Personal information
- Full name: Chadi Bin Al Basheer Hammami
- Date of birth: 14 June 1986 (age 38)
- Place of birth: Sfax, Tunisia
- Height: 1.81 m (5 ft 11 in)
- Position(s): Midfielder

Senior career*
- Years: Team / Apps / (Gls)
- 2005–2012: CS Sfaxien
- 2012–2016: Al-Kuwait
- 2016–2017: Dubai Club / 21 / (4)
- 2017–2018: Dibba Al-Hisn / 20 / (4)
- 2019–2020: Al-Fahaheel
- 2020–2024: CS Sfaxien

International career
- 2007–2014: Tunisia / 25 / (1)

= Chadi Hammami =

Tunisian footballer

Chadi Bin Al Basheer Hammami (born 14 June 1986) is a Tunisian retired international footballer who played as a midfielder, mostly for CS Sfaxien.

==Club career==
Born in Sfax, Hammami has played for CS Sfaxien and Al-Kuwait.
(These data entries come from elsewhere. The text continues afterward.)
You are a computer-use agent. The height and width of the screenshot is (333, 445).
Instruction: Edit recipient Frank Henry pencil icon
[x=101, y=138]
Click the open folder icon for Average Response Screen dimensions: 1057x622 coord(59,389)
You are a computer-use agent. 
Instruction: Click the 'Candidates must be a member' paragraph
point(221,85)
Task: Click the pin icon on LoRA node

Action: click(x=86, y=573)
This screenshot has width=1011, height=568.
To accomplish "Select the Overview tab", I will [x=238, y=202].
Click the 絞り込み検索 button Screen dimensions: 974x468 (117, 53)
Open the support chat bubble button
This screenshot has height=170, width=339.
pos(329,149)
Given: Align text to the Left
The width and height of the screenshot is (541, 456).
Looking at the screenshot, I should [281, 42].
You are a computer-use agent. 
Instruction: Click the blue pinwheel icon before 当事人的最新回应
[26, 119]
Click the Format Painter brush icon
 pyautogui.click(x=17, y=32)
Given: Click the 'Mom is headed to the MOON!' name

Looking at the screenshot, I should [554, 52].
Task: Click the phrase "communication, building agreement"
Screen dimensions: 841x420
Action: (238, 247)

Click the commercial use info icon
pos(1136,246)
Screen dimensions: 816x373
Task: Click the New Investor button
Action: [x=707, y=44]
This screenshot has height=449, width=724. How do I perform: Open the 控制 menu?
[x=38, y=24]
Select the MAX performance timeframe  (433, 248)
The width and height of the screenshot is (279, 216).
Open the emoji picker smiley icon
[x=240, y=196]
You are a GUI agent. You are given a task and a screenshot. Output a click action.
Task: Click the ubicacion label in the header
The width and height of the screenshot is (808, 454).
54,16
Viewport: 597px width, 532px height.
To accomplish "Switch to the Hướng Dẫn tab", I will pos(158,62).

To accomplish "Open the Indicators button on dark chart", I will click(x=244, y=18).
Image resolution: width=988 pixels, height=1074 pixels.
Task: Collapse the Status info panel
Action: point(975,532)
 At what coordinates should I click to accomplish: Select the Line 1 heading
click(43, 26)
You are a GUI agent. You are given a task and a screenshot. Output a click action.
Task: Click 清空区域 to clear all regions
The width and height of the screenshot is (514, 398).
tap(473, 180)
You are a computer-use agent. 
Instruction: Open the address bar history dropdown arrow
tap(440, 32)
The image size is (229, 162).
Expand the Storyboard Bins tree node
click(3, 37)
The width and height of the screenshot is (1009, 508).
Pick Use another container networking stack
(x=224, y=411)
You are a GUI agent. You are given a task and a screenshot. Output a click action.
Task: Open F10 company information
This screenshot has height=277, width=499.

On 15 May 2016, he signed a contract with Dubai Club for one season. On 27 September, he signed a contract with Dibba Al-Hisn for one season. He then played in Kuwait with Al-Fahaheel before returning to CS Sfaxien.

==International career==
Hammami made his international debut for Tunisia in 2007, and represented them at the Africa Cup of Nations in 2010 and 2013. He has also appeared in FIFA World Cup qualifying matches. His last appearance for the national team was in 2014.